TROPICAL SEAS IN EASTERN LAURENTIA
Sea-level rise brought shallow marine waters across Duchess Co. relatively early in the Cambrian (543-489 mya); they completely covered New York State by the end of the period. Cambrian shoreline sandstones overlie the Grenville at Stissing Mountain to Dutchess Co, Skene Mountain in Washington Co, Ausable chasm in Clinton Co, and Chateauguay Chasm in Franklin Co. Overlying deposits that range high into the youngest Ordovician period (489-438 mya) are dominated by limestones (calcium carbonate rock often changed into the calcium-magnesium carbonate rock dolostone). Evaporite minerals (halite and gypsum) and mud cracks in parts of the Upper Cambrian-Lower Ordovician in the Mohawk Valley and Middle Ordovician on Isle La Motte in Lake Champlain, and coral reefs in the lower Upper Ordovician at Plattsburgh indicate tropical conditions.

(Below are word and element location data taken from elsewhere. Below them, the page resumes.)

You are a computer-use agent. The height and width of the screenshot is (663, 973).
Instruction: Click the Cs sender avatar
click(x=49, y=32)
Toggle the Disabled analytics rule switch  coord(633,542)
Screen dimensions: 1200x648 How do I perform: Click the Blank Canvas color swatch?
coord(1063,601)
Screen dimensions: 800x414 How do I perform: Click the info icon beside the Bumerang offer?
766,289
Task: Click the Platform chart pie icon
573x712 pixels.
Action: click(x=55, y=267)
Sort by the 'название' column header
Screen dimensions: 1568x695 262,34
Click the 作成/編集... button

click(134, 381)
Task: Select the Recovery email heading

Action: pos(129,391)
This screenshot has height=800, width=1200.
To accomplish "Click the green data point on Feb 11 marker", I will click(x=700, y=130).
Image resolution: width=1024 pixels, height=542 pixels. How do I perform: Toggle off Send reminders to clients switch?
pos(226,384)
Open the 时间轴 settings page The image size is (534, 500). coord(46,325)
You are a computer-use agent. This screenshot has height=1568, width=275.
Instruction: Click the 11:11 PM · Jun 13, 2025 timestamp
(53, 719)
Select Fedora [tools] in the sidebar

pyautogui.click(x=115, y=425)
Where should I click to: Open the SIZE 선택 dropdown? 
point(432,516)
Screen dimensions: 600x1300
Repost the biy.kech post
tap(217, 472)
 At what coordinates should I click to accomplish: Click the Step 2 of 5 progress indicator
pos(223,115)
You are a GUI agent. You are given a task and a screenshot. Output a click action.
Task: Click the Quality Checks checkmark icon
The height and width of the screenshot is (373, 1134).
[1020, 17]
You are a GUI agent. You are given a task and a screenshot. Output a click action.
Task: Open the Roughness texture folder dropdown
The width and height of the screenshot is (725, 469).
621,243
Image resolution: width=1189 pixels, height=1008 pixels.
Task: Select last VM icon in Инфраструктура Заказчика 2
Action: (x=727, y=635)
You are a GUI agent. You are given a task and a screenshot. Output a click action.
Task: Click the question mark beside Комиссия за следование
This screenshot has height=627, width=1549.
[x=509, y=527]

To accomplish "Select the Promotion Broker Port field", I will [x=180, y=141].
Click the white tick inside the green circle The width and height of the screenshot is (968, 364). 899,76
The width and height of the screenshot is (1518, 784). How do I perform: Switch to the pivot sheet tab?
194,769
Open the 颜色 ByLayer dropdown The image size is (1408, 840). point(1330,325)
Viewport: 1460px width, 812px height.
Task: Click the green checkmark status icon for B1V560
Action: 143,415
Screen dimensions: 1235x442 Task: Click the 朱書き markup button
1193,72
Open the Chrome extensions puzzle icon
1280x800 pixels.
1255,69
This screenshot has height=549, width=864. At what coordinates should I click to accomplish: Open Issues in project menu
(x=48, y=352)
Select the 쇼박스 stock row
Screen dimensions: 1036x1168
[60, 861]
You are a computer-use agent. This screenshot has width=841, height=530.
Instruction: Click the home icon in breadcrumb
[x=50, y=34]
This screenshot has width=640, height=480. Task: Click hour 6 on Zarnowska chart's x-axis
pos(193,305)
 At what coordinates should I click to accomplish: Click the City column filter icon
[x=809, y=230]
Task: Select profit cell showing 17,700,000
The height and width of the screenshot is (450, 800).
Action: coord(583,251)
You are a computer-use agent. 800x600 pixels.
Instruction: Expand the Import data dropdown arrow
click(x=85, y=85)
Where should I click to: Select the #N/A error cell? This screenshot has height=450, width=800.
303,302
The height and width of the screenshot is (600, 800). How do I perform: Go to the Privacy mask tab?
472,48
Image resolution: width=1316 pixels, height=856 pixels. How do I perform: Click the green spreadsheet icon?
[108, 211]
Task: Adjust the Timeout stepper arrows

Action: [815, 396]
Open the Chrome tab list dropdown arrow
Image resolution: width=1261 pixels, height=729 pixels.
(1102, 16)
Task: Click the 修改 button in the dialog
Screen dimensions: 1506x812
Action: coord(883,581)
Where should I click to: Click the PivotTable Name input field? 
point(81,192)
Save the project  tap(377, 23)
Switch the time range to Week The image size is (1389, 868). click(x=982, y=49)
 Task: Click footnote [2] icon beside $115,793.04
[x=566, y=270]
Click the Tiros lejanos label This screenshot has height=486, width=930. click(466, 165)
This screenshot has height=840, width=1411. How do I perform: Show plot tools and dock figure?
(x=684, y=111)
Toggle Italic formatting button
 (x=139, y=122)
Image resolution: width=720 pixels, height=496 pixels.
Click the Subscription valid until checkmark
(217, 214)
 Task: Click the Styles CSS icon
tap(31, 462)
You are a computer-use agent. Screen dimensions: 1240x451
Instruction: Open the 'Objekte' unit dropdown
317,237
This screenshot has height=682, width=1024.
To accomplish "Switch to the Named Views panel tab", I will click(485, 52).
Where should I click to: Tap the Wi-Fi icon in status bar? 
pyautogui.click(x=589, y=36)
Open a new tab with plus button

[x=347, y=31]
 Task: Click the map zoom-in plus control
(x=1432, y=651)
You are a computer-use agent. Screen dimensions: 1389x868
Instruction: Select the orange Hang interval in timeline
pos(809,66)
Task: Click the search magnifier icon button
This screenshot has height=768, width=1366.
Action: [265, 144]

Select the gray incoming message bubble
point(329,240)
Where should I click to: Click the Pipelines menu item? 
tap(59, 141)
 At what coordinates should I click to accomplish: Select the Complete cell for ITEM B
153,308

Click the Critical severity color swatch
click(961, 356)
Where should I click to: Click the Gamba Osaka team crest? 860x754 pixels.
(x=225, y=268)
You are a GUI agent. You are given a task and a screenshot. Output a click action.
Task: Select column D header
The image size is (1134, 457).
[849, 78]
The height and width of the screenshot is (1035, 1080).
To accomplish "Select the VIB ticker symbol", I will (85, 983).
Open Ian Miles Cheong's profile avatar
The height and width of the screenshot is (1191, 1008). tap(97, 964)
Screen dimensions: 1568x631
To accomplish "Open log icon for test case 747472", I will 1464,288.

New York State and eastern Laurentia were rotated 90o clockwise from their modern position and lay 35o south of the equator. These limestones are present as far sough as New York City, where the rock succession includes the Grenville (Yonkers and Fordham Gneisses), the Lower Cambrian Lowerre Quartzite, and Cambrian-Ordovician Inwood Marble. The latter easily eroded unit forms the beds of the lower Hudson, East, and Harlem Rivers.